Stammt aus solchen Spielen denn nicht der Begriff "Headshot"?  
Bei solchen Spielen beschwert sich auch sicher niemand, wenn es mal ruckelt.



RedDragon20 schrieb:


> Die Szene aus FarCry 3 kenne ich gar nicht. o_o


 
Die hat auch nicht jeder gesehen, denn:


Spoiler



je nach dem wie man sich vorher entschieden hat, gibt es 2 verschiedene Enden bei dem Spiel und das ist eines davon. Dann hattest du vermutlich das andere gehabt


----------



## MaxFalkenstern (18. Oktober 2013)

Exar-K schrieb:


> Und die arme Praktikantin muss es erstellen, damit ihr ungeschoren davonkommt.


 
So ist es nicht gewesen. Sie wollte den Artikel unbedingt bringen - und das ist ausnahmesweise kein Scherz.


----------



## Kishaja (18. Oktober 2013)

Exar-K schrieb:


> Und die arme Praktikantin muss es erstellen, damit ihr ungeschoren davonkommt.


 
Genau so sieht's aus!!!! Ich wurde genötigt.


----------



## Exar-K (18. Oktober 2013)

Kishaja schrieb:


> Ich wurde genötigt.


Das entspricht ja dem Stellenprofil der Computec-Praktis. Warte nur bis Rossi dich in die Finger bekommt, da sind erzwungene Komparsenrollen bei "Rossis Welt" noch der angenehmste Frondienst.


----------



## Spassbremse (18. Oktober 2013)

Exar-K schrieb:


> Das entspricht ja dem Stellenprofil der Computec-Praktis. Warte nur bis Rossi dich in die Finger bekommt, da sind erzwungene Komparsenrollen bei "Rossis Welt" noch der angenehmste Frondienst.


 
Ist doch längst nicht mehr so schlimm wie früher. Seit Petra seit 2004 alleinige Chefredakteurin ist, haben sie ja die Sado-Lounge im Keller dicht gemacht.
Liebe Praktikanten, wenn euch der Rossi damit drohen sollte - ist nur heiße Luft.


----------



## sauerlandboy79 (18. Oktober 2013)

Spassbremse schrieb:


> ...ist nur heiße Luft.


 Die Drohung oder der ganze Rossi ?! ^^


----------



## Spassbremse (18. Oktober 2013)

sauerlandboy79 schrieb:


> Die Drohung oder der ganze Rossi ?! ^^



Natürlich die Drohung. Der Rossi ist imho schon eine halbwegs beeindruckende physische Erscheinung.


----------



## LordCrash (18. Oktober 2013)

MaxFalkenstern schrieb:


> So ist es nicht gewesen. Sie wollte den Artikel unbedingt bringen - und das ist ausnahmesweise kein Scherz.
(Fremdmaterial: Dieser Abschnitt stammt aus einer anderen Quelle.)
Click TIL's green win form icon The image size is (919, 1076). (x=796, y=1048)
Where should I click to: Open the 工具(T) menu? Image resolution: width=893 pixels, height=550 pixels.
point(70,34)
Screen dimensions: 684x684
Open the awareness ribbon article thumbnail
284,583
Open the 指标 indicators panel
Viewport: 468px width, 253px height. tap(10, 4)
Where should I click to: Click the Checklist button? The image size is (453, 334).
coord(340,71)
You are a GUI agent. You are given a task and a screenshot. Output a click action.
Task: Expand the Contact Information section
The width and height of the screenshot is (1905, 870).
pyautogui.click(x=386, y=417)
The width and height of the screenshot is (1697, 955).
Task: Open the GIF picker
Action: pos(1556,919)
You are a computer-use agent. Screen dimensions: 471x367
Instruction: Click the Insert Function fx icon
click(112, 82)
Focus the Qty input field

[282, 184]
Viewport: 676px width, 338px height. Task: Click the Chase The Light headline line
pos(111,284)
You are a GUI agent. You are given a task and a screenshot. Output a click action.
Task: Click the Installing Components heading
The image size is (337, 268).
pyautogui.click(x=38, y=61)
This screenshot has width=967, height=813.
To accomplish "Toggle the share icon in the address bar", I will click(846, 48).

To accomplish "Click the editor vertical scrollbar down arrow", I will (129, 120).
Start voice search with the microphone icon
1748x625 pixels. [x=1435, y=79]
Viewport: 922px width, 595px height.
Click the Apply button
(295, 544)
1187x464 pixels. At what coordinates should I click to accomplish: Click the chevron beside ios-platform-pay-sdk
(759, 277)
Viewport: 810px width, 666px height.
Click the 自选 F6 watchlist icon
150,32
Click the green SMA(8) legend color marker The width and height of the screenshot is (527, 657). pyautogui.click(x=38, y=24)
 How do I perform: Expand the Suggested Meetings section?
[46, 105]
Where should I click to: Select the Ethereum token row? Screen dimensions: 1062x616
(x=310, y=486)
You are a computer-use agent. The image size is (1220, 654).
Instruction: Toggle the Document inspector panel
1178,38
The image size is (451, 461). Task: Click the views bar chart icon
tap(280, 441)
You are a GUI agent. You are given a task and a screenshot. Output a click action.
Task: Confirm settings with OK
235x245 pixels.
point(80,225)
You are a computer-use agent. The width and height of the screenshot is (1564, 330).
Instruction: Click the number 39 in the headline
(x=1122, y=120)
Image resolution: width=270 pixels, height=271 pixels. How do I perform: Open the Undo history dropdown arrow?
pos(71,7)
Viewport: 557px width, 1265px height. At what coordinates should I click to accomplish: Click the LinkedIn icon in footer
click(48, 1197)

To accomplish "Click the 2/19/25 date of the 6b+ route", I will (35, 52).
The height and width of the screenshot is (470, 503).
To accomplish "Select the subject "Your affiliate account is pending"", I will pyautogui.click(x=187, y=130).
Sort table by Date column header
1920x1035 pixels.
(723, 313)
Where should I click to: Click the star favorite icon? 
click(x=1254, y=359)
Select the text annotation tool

Wie wäre es denn mal mit einem wirklichen "In Depth Artikel" zum Thema? 

Edge hat vorgemacht, wie das aussehen kann, wenn man das Thema mal eher sachlich analysiert.... 

Why are big-budget game developers so afraid of exploring sexual themes? | Features | Edge Online

Wäre doch eine gute Ergänzung zu diesem Beitrag....


----------



## Ginkohana (5. Februar 2014)

Ich finde in der Mass Effect Reihe die Beziehung mit Tali die wohl Dramatischste und dennoch Schönste.
Im ersten Teil kann man das zarte Pflänzchen der Beziehung schon sehen, im zweiten Teil kann man Ihr endlich richtig zur Seite stehen und im dritten bringt man ihr die Heimatwelt und gerade wo man denken könnte: "nur noch den Reapern den metallernen Hintern versohlen und auf Rannock ein Haus bauen und viele kleine Menschianer machen" muss sich Shep entscheiden: Tot,Reapermind,Auflösen für Symbioseenergie oder das ganze Universum zur Hölle schicken.


----------



## MichaelG (5. Februar 2014)

RedDragon20 schrieb:


> Die Szene aus FarCry 3 kenne ich gar nicht. o_o


 
Ist das alternative Ende nach Deiner Entscheidung.


----------